- _DOCUMENT PASSAGE_:
UNITED STATES
SECURITIES AND EXCHANGE COMMISSION
Washington, D.C. 20549
FORM 8-K
CURRENT REPORT
Pursuant to Section 13 or 15(d) of the
Securities Exchange Act of 1934
Date of Report (Date of earliest event reported): | November 15, 2010 |
O.I. CORPORATION | ||
(Exact name of registrant as specified in its charter) |
Oklahoma | 0-6511 | 73-0728053 |
(State or other jurisdiction of incorporation) | (Commission File Number) | (IRS Employer Identification No.) |
151 Graham Road, P.O. Box 9010, College Station, Texas | 77842-9010 | |
(Address of principal executive offices) | (Zip Code) |
Registrant's telephone number, including area code: (979) 690-1711 |
(Former name or former address, if changed since last report) |
Check the appropriate box below if the Form 8-K filing is intended to simultaneously satisfy the filing obligation of the registrant under any of the following provisions (see General Instruction A.2. below):
q | Written communications pursuant to Rule 425 under the Securities Act |
q | Soliciting material pursuant to Rule 14a-12 under the Exchange Act |
q | Pre-commencement communications pursuant to Rule 14d-2(b) under the Exchange Act |
q | Pre-commencement communications pursuant to Rule 13e-4(c) under the Exchange Act |
Item 5.07 | Submission of Matters to a Vote of Security Holders. |
On November 15, 2010, O.I. Corporation (the “Company”) held a Special Meeting of Shareholders. The matters voted on at the meeting and the results of these votes were as follows:
Proposal 1: Adoption of the Agreement and Plan of Merger, dated as of September 13, 2010, as amended, by and among ITT Corporation, Oyster Acquisition Corp., and OI Corporation.

- _WHAT IS ASKED_:
**a.** According to the O.I. Corporation Form 8-K filing, for what purpose would a box be checked among the four listed provisions? Respond in one to three sentences.
**b.** Carry on with the O.I. Corporation Form 8-K filing from the point where it stops.

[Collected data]
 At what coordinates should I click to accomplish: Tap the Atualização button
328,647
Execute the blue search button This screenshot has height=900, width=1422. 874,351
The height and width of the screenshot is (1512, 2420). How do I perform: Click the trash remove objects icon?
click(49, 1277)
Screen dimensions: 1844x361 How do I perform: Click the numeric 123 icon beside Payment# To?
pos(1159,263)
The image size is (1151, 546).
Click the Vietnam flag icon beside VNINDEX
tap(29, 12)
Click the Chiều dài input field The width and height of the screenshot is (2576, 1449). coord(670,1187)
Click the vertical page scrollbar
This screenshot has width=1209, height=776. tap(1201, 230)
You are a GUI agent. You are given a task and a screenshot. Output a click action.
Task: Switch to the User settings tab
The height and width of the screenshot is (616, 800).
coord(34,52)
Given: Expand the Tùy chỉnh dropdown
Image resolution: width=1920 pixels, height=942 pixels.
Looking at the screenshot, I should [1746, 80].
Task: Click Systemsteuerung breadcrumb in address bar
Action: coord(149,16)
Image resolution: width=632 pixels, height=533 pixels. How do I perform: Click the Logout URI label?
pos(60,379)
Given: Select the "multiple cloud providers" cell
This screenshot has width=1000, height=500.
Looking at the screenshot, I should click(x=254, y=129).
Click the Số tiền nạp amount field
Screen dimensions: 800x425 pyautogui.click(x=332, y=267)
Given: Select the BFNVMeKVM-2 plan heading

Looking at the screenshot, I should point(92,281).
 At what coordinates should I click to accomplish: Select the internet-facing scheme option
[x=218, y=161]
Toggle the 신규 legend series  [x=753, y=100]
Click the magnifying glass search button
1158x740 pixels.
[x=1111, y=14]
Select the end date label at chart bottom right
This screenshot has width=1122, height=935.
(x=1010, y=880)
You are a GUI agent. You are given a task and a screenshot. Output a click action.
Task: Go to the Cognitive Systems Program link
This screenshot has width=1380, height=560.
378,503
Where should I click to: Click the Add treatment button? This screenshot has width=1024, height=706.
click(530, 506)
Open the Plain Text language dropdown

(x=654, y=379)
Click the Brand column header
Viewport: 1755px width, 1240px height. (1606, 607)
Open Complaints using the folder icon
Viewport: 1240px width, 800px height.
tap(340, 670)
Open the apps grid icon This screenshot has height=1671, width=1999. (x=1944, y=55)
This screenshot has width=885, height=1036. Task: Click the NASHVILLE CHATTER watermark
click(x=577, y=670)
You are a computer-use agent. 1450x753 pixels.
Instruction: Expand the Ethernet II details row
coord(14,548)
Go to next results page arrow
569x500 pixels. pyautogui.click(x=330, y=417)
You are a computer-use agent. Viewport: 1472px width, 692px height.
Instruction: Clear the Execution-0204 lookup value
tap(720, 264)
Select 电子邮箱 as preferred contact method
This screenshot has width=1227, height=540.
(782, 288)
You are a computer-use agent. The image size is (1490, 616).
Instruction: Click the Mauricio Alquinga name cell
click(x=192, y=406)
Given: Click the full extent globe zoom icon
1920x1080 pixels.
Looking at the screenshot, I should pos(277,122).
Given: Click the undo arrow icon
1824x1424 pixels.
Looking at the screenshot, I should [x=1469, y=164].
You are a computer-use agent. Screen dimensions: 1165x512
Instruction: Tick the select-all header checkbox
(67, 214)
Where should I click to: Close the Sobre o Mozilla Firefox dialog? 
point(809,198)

- _WRITTEN ANSWERS_:
**a.** A box is checked when the Form 8-K filing is intended to simultaneously satisfy the registrant's filing obligation under one of the listed provisions, such as Rule 425 under the Securities Act or Rule 14a-12 under the Exchange Act.

**b.**
For | Against | Abstain |
1,747,068 | 11,042 | 350 |
Proposal 2: Adjournment of the Special Meeting from time to time as may be necessary to solicit additional proxies if there are not sufficient votes in favor of adoption of the merger agreement at the time of the Special Meeting.
For | Against | Abstain |
1,728,141 | 29,952 | 367 |
Item 7.01 – Regulation FD Disclosure
On November 15, 2010, the Company issued a press release announcing the results of its Special Meeting of Shareholders held November 15, 2010 and announcing that the consummation of the transactions contemplated by the Agreement and Plan of Merger, including the merger of the Company with Oyster Acquisition Corp., a wholly-owned subsidiary of ITT Corporation, was expected to occur following the close of trading on the Nasdaq Global Market on November 15, 2010.
A copy of the press release is furnished as Exhibit 99.1 to this Current Report. In accordance with General Instruction B.2 of Form 8-K, the information set forth in this Item 7.01 and in the attached Exhibit 99.1 shall be deemed to be “furnished” and not “filed” for purposes of the Securities Exchange Act of 1934, as amended.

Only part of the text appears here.